En una sociedad intelectual y espiritualmente sana, esto es, en las sociedades tradicionales -y por ende preindustriales-, la armónica relación entre arte y trabajo dista mucho de lo que hoy día tenemos y hemos configurado como hábitos mentales o atmósferas psíquicas de nuestra época. Entender esa relación es clave para saber el inmenso legado que hemos perdido. 

Tan sintomático es este punto que el tema de la realización en nuestros trabajos empieza recién a ser una reflexión de la modernidad y un discurso de nuestra posmodernidad, pues ahora se hace urgente debatirla, pues la escisión del hombre con su trabajo y el fruto de éste es tal, que debe reflexionar  sobre el sentido de éste, algo que sería completamente inútil e innecesario en una sociedad espiritualmente sana porque estaba implicado en la esencia misma de su quehacer, tanto, que su sola reflexión aparecía como algo estéril y redundante.

Para poder entender esto, debemos referirnos necesariamente al concepto de ARTE, condición esencial del trabajo de una cultura de tipo tradicional. Pero no nos engañemos, el concepto de arte en las sociedades tradicionales –tal como lo conocemos nosotros-, no existe. Los griegos utilizan el término Tekné, que bien lo podríamos traducir como “un saber hacer con amor”. 

 

Vitral de la Catedral de Chartes, donde se muestra el trabajo de los albañiles. Fuente: Wikimedia Commons

“…El artista se ha emancipado, y en la conquista de su autonomía, obedece a sus propios instintos, pensamientos o estados anímicos, muchas veces dominado por un profundo sicologismo o sentimentalismo, cuando no está gobernado por un racionalismo feroz…”

Esto tiene varias implicancias. Por un lado el arte no se encuentra en el objeto, como pasa hoy en día, sino en aquel que crea dicho objeto. Es decir, es un “artefacto”, lo que significa que está “hecho con arte”. Esto nos revela que el arte yace en el sujeto. ¿Qué ha pasado hoy?

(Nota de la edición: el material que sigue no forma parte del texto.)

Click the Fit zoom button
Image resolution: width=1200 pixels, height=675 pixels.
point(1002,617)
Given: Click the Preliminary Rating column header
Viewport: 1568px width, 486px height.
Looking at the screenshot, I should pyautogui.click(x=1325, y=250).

El artista se ha emancipado, y en la conquista de su autonomía, obedece a sus propios instintos, pensamientos o estados anímicos, muchas veces dominado por un profundo sicologismo o sentimentalismo, cuando no está gobernado por un racionalismo feroz, pero su norte es ir tras la ansiada “originalidad” cayendo en el espejismo de las formas. Así el arte se ha vuelto hermético, dejando de conectarse con la vida, y se transforma en un misterio inescrutable y clausurado para el gran público lego, sólo comprensible para unas pocas mentes “lúcidas” y entendidas, que conforman un estrecho círculo exclusivo y excluyente. 

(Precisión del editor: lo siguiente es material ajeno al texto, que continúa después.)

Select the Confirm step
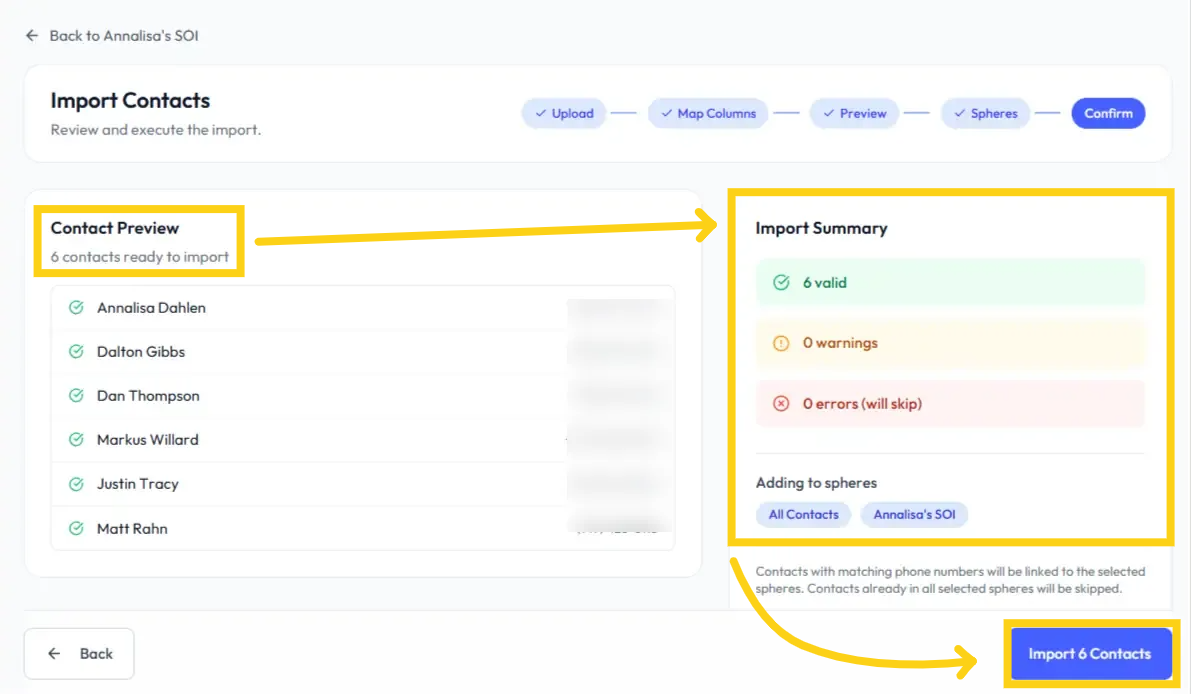This screenshot has width=1191, height=694. 1108,114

Estamos hablando de gestores, críticos, artistas, galeristas o teóricos del ámbito académico. Siendo así las cosas hay dos caminos: limitarnos a valorar las superficies estéticas, y por tanto quedarnos en la epidermis, en las sensaciones puramente exteriores –sentido original del término estética, aesthesis-, o sentir que el arte ya no es imprescindible para mi vida. Esto último implica aprender a vivir en una esfera donde el arte ya no es necesario y no tiene carácter de fundamental para nuestra vida, pues queda como algo suntuario o un simple placer refinado o excesivo.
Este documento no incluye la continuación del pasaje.